1°) Tout d'abord sur le plan théorique il est nécessaire de réanalyser le monde moderne à la lumière de la théorie marxiste. Il ne s'agit pas pour nous de remettre en cause l'analyse de la nature de l'Union Soviétique. Celle qu'en a donné Trotsky est la complète complète faite jusqu'à présent et sa valeur nous parait totale ! Mais le C.I. a hérité d'un certain nombre d'analyses de la IVe Internationale qui elles, nous paraissent radicalement fausses. Et sur le plan théorique, cela conduit ces camarades à d'insolubles contradictions. Par exemple, ces camarades parlent de l'Etat ouvrier chinois et de l'Etat bourgeois cubain. Pourtant, si nous analysons le processus qui a conduit à la formation de ces deux Etats, nous ne voyons aucune différence de nature entre eux. Mais alors que leur analyse de l'Etat cubain s'est faite après leur rupture avec le courant pabliste, leur analyse de la Chine est celle qu'ils ont héritée directement et sans changer une ligne, de la IVème Internationale dite pabliste. Et le fait qu'ils puissent faire coexister deux conceptions d'un même phénomène montre de leur part un manque de rigueur certain dans l'emploi des méthodes d'analyse marxistes, il prouva que ces camarades ne font pas assez attention à la théorie, malgré leurs affirmations.

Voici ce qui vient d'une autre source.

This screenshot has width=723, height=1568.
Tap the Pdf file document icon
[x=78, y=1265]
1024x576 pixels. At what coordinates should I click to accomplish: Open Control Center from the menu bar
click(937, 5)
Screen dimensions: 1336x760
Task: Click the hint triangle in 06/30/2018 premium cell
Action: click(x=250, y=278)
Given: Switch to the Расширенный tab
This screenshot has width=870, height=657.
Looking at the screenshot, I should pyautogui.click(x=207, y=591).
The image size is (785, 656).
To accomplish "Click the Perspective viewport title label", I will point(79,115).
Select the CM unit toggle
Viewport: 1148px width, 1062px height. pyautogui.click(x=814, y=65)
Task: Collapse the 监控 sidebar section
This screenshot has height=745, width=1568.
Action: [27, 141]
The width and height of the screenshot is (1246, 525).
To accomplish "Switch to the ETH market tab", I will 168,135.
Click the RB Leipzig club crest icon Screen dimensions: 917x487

Quelle sera la nature de notre intervention ?

Et bien longtemps après leur rupture avec Pablo, ces camarades soutiennent encore la théorie des Etats ouvriers dégénérés ou déformés dans le glacis. L'expression figure dans 1a résolution éditée par le C.I.

2°) Ensuite, il est de la plus haute importance d'analyser clairement les causes qui ont conduit à l'échec de la IVème Internationale. C'est la la condition "sine qua non" pour ne pas retomber dans les mêmes erreurs et aboutir aux mêmes échecs. Et l'analyse que donne le C.I. de l'échec de la IVème Internationale est celle aussi d'une certaine insuffisance théorique. Nous lisons entre autres dans le texte du C.I. :
"l'opportunisme petit-bourgeois sous la forme d'une tendance révisionniste cristallisée pénétrant toutes les sections du mouvement trotskyste, a détruit la IVème Internationale... (p. 9), puis, plus loin : "un tel centre (c'est-à-dire le S.I. de Pablo) ne discutait pas des expériences vivantes des sections dans le cours du développement du programme et de la théorie marxiste, mais, au lieu de cela, il laissait les sections sans direction, ou bien intervenait bureaucratiquement (sur la base des statuts les plus "bolchevik") pour imposer une ligne internationale aux sections" (p. 17).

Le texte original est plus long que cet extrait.